Gangsta-rap opponents like National Political Congress of Black Women chair C. Dolores Tucker, Sen. Bob Dole and ex-cabinet official William Bennett are credited for Time Warner's jettisoning of Interscope Records (and its $100 million in revenues) and forcing out executives Doug Morris and Danny Goldberg.
"This campaign has restored a sense of shame to our society," says David Horowitz of the conservative Los Angeles-based Center for the Study of Popular Culture. "I don't think there was any other reason that [Time Warner] dumped Interscope. It was their sense of embarrassment."
But Interscope Records chairman Jimmy Iovine doesn't see it that way.
"The entire industry has not changed one bit of the music it's releasing," he says.
Instead, he says, Interscope was a sacrificial lamb in a battle that had more to do with political posturing than anything else: "Time Warner let them look like they won something so they'd leave them alone."

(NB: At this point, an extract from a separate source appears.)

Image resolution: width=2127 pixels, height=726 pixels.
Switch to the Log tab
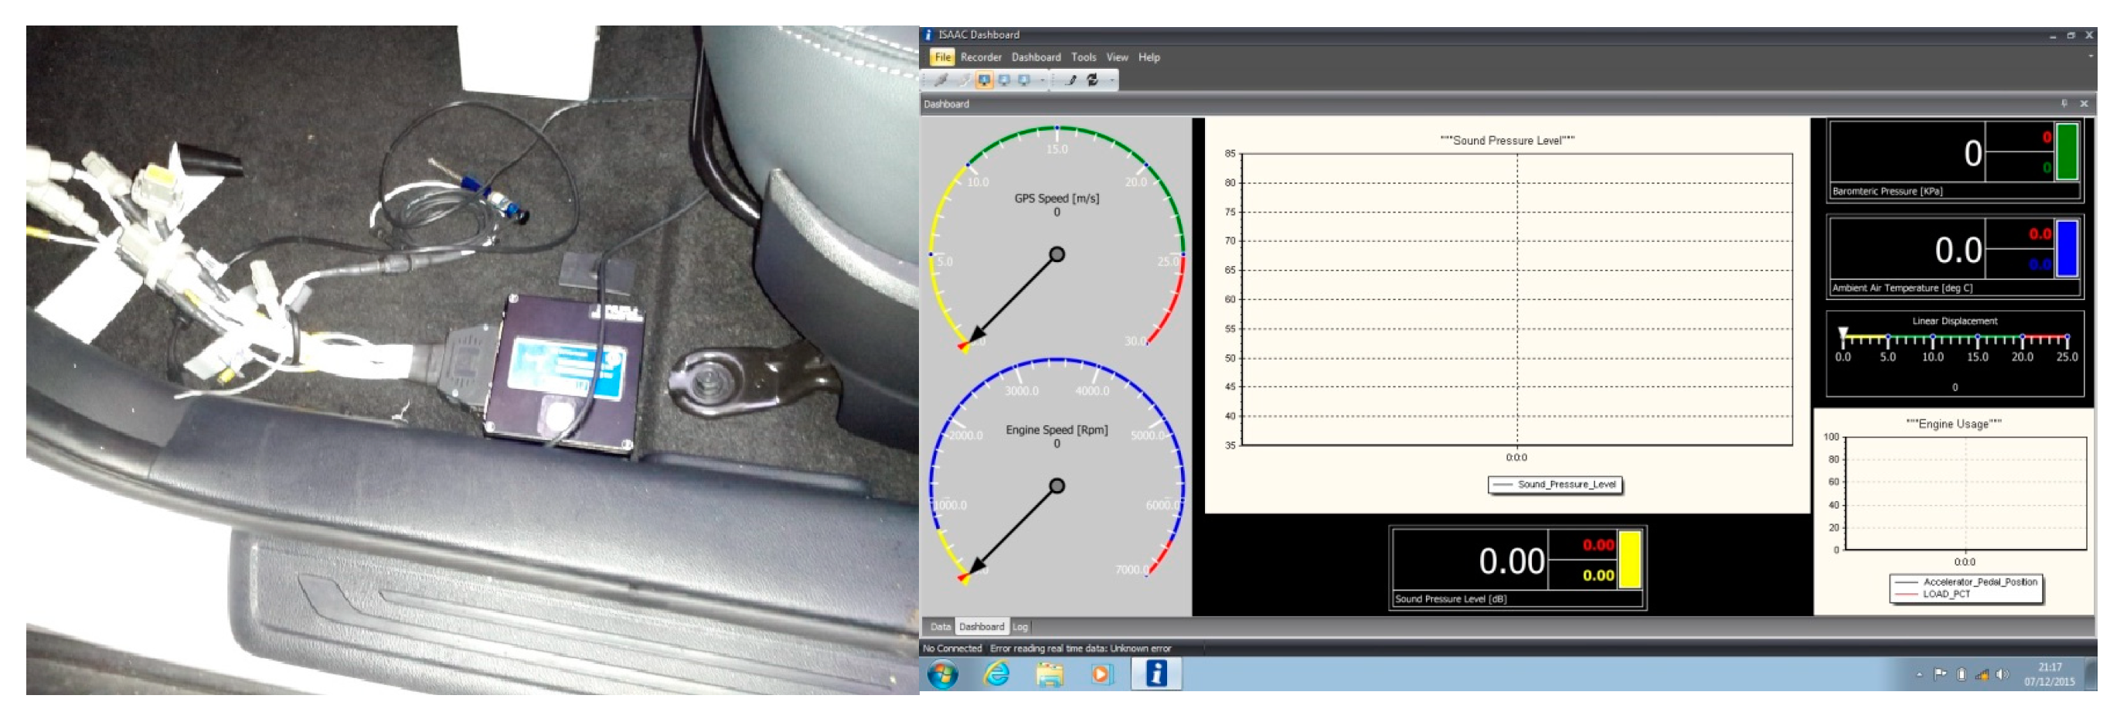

In fact, Interscope--despite being the home of volatile rap leaders Snoop Doggy Dogg, Dr. Dre, 2Pac and Tha Dogg Pound--is expected to land a very rich deal with another media giant. And Morris and Goldberg have already scored prominent jobs as MCA Music chairman and Mercury Records president, respectively.
And by the time the album expected to be the flash point--Tha Dogg Pound's "Dogg Food"--was finally released in October after many delays, the rhetoric had cooled. The album earned barely a peep of protest.
But Harold Vogel, entertainment analyst for the New York brokerage Cowen & Co., says a larger message got through. "The point was made very noticeably to the record companies that you have a responsibility more than just selling as many records as you can," he says.
That doesn't mean the issue is dead. Coming albums from 2Pac and Dre will likely renew the debate. Meanwhile, Tucker and the watchdog organization the Parents Music Resource Center are planning campaigns for stricter labeling of albums and for restrictions on sales to minors.
"I don't think they've gotten the message yet," says PMRC president Barbara Wyatt. "There still has to be a stronger message that they have to think of the end user, and in this case that's the children."
And of course 1996 is an election year--though Horowitz says he'd be surprised if entertainment became a major issue in the campaign: "It's so easy to get burned, as Dan Quayle knows, that most candidates will be inclined not to get into it."